Réglementation des grèves
Pour qu'une grève soit légale, il est indispensable d'observer une période de réflexion ne dépassant pas 5 jours, pendant lesquels une tentative de conciliation doit avoir été effectuée auprès de l'autorité publique. Le médiateur peut prolonger cette période de 5 jours supplémentaires et si aucun accord n'est conclu, les parties peuvent entamer des actions revendicatives.
Lorsqu'une grève est appelée, les parties sont tenues de maintenir un service minimum pour que les services essentiels ne soient pas interrompus. L'autorité compétente a le pouvoir de déterminer l'ampleur de ces services minimum dans le cas où les parties ne parviendraient pas à se mettre d'accord sur la question.
Il n'existe pas de définition juridique de l'expression service essentiel ou service minimum. La loi 25250 a abrogé une législation précédente (très peu utilisée) qui autorisait l'autorité publique à soumettre un conflit du travail collectif à un arbitrage obligatoire.
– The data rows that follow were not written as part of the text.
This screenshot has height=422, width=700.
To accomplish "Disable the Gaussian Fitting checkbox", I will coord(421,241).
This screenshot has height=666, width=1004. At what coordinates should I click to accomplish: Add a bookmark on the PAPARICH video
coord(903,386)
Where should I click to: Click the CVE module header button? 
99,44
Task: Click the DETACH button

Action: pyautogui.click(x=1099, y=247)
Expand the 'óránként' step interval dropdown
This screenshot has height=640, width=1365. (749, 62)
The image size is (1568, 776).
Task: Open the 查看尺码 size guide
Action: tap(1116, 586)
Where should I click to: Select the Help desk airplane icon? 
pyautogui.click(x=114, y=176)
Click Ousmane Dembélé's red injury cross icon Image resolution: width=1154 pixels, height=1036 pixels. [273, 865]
La même loi crée également un service fédéral de médiation et d'arbitrage, organisme technique indépendant qui interviendra dans les conflits du travail collectifs. Toutefois, cette partie de la loi n'a pas encore été mise en oeuvre.
Règlement des conflits du travail individuels
Les conflits individuels sont réglés par les tribunaux créés dans le cadre de la juridiction des provinces. Toutefois, dans la ville de Buenos Aires, les conflits sont traités par des juges nationaux, étant donné qu'il n'y pas eu encore de transfert de compétences juridiques du gouvernement à la ville. C'est pourquoi, les juges chargés des questions concernant le travail dans la ville de Buenos Aires, sont toujours appelés juges nationaux, bien qu'ils jugent des affaires en principe qui devraient être confiées à une juridiction territoriale (province).
La plupart des provinces et l'État ont créé une juridiction spécialisée pour traiter des conflits du travail individuels. Dans tous les cas, elle est constituée de magistrats. Les tribunaux tripartites s'occupant de ce genre de litiges sont inconnus en Argentine.
Les décisions prises par des juges de première instance peuvent faire l'objet d'un appel devant une Cour d'appel. Dans la ville de Buenos Aires, il y a une Cour d'appel pour les questions relatives au travail qui, en plus de juger des cas individuels, a droit de statuer sur les recours contre des décisions de l'autorité publique concernant des questions de reconnaissance ou de représentation des syndicats. Elle est également habilitée à juger les cas de pratiques déloyales en matière de travail.
La Cour suprême n'est pas habituellement une juridiction qui s'occupe de ces affaires; elle peut toutefois entendre des cas, lorsqu'une loi ou un décret est contesté aux motifs que le texte n'est pas compatible avec la Constitution fédérale.
Les règles de procédures varient selon les différentes juridictions. Par exemple, la procédure adoptée par la juridiction nationale dans la ville de Buenos Aires est principalement écrite tandis que celle de certaines provinces est orale.
La juridiction de la ville de Buenos Aires exige une phase de conciliation, avant le dépôt d’une plainte devant un tribunal du travail.
Liens
- Ministère du travail, de l'emploi et de la formation des ressources humaines : http://www.trabajo.gov.ar/
- Liste des ratifications des conventions internationales du travail
- Documents disponible dans ILOLEX pour Argentine
- NATLEX Base de données bibliographique de lois nationales
1 Les juges d’instances inférieures peuvent également décider que telle ou telle règle n'est pas compatible avec la Constitution. Comme leurs décisions peuvent faire l'objet d'un appel devant un tribunal supérieur, c’est donc en fin de compte à la Cour suprême qu’il appartient de prendre une décision définitive sur la validité constitutionnelle d’un texte.
2 Ce fut par exemple le cas d'une décision prise par la Cour suprême concernant l'application directe des normes de l'OIT dans le droit national.